Exercises  - DASK Delayed
=========================

**Author:** Steffen Schober



## Motivation



We start with a simple example:



In [1]:
from time import sleep

def inc(x):
    sleep(1)
    return x + 1

def add(x, y):
    sleep(1)
    return x + y

In [2]:
%%time
# This takes three seconds to run because we call each
# function sequentially, one after the other
x = inc(1)
y = inc(2)
z = add(x, y)

CPU times: user 214 µs, sys: 917 µs, total: 1.13 ms
Wall time: 3 s


Obviously, the running time could be improved,
if `inc(1)` and `inc(2)` are run in parallel.
Let's start implementing this with DASK.



## Dask delayed



First some imports.



In [3]:
import dask
from dask import delayed

### First example



To make a lazy function we wrap the python functions with `dask.delayed`:



In [4]:
%%time

x = delayed(inc)(1)
y = delayed(inc)(2)
z = delayed(add)(x, y)

CPU times: user 444 µs, sys: 0 ns, total: 444 µs
Wall time: 369 µs


Note that so far no computations where performed, only
the graph is created. The following requires `graphviz` to be installed:



In [5]:
z.visualize()

CytoscapeWidget(cytoscape_layout={'name': 'dagre', 'rankDir': 'BT', 'nodeSep': 10, 'edgeSep': 10, 'spacingFact…

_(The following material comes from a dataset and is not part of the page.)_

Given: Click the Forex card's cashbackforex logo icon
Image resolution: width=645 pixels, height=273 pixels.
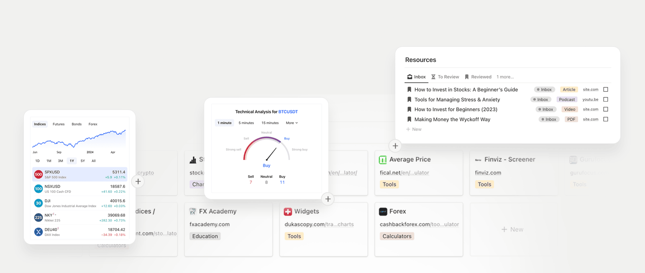Looking at the screenshot, I should point(382,211).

To trigger the computation we call the method `compute`:



In [6]:
%%time
# This actually runs our computation using a local thread pool
z.compute()

CPU times: user 147 ms, sys: 11.3 ms, total: 158 ms
Wall time: 2.16 s


5

### Second example



Here is another example, using the `delayed decorator`:



In [7]:
from numpy import random
import numpy as np

@delayed
def func1(x):
    # process item x will take radom time
    duration = random.rand()
    sleep(duration)
    # report "processing time"
    return 2*x

Before you execute the next cell, make a guess for the processing time:



In [8]:
%%time
[func1(i).compute() for i in range(10)]

CPU times: user 8.79 ms, sys: 0 ns, total: 8.79 ms
Wall time: 5.43 s


[0, 2, 4, 6, 8, 10, 12, 14, 16, 18]

Maybe not what you expected&#x2026;

Here, how to trigger the tasks in parallel:



In [9]:
%%time
dask.compute(*[func1(i) for i in range(10)])

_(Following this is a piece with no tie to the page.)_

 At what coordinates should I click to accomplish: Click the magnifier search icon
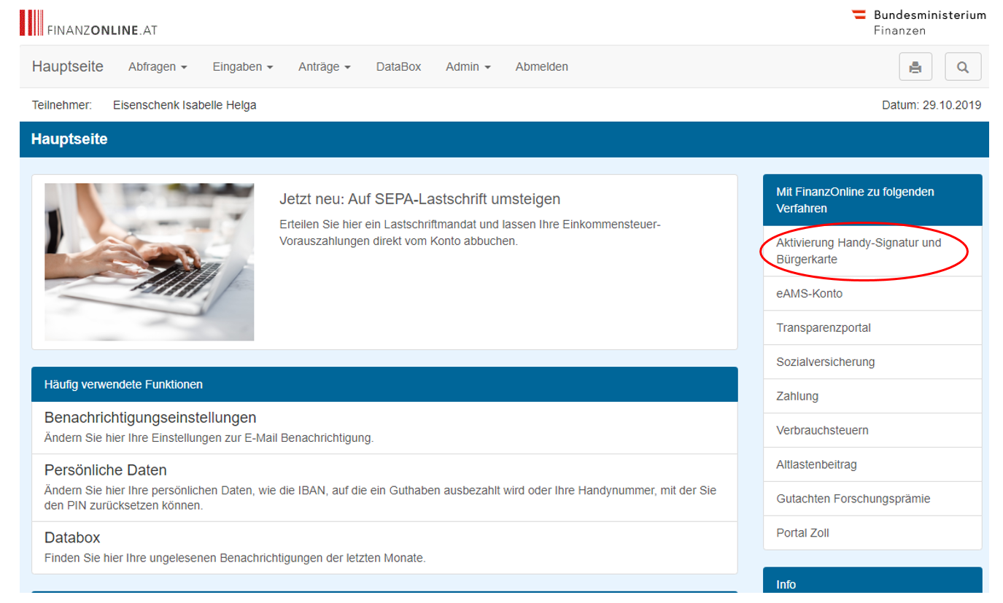[962, 67]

CPU times: user 4.57 ms, sys: 2.83 ms, total: 7.4 ms
Wall time: 741 ms


(0, 2, 4, 6, 8, 10, 12, 14, 16, 18)

Should be much faster.



## Tasks



### Parallelizing a for-loop



In the example below we iterate through a list of inputs. If that input is even then we want to call inc. If the input is odd then we want to call double. This is<sub>even</sub> decision to call inc or double has to be made immediately (not lazily) in order for our graph-building Python code to proceed



In [10]:
def double(x):
    sleep(1)
    return 2 * x

def is_even(x):
    return not x % 2

data = [1, 2, 3, 4, 5, 6, 7, 8, 9, 10]

In [14]:
%%time
# Sequential code

results = []
for x in data:
    if is_even(x):
      y = double(x)
    else:
      y = inc(x)
    results.append(y)

total = sum(results)
print(total)

90
CPU times: user 1.62 ms, sys: 536 µs, total: 2.16 ms
Wall time: 10 s


**Task**: parallelize the sequential code above using `dask.delayed`.
You will need to delay some functions, but not all.



In [17]:
%%time

def process(x):
    if is_even(x):
        return double(x)
    else:
        return delayed(inc)(x)

delayed_results = [process(x) for x in data]
total = delayed(sum)(delayed_results)

result = dask.compute(total)
print("total:", result[0])

90
CPU times: user 2.33 ms, sys: 1.33 ms, total: 3.66 ms
Wall time: 6 s


In [20]:
%%time

import dask.bag as db

# Create a Dask bag from the list
bag = db.from_sequence(data)

# Use Dask's map function to apply the functions in parallel
bag = bag.map(lambda x: double(x) if is_even(x) else inc(x))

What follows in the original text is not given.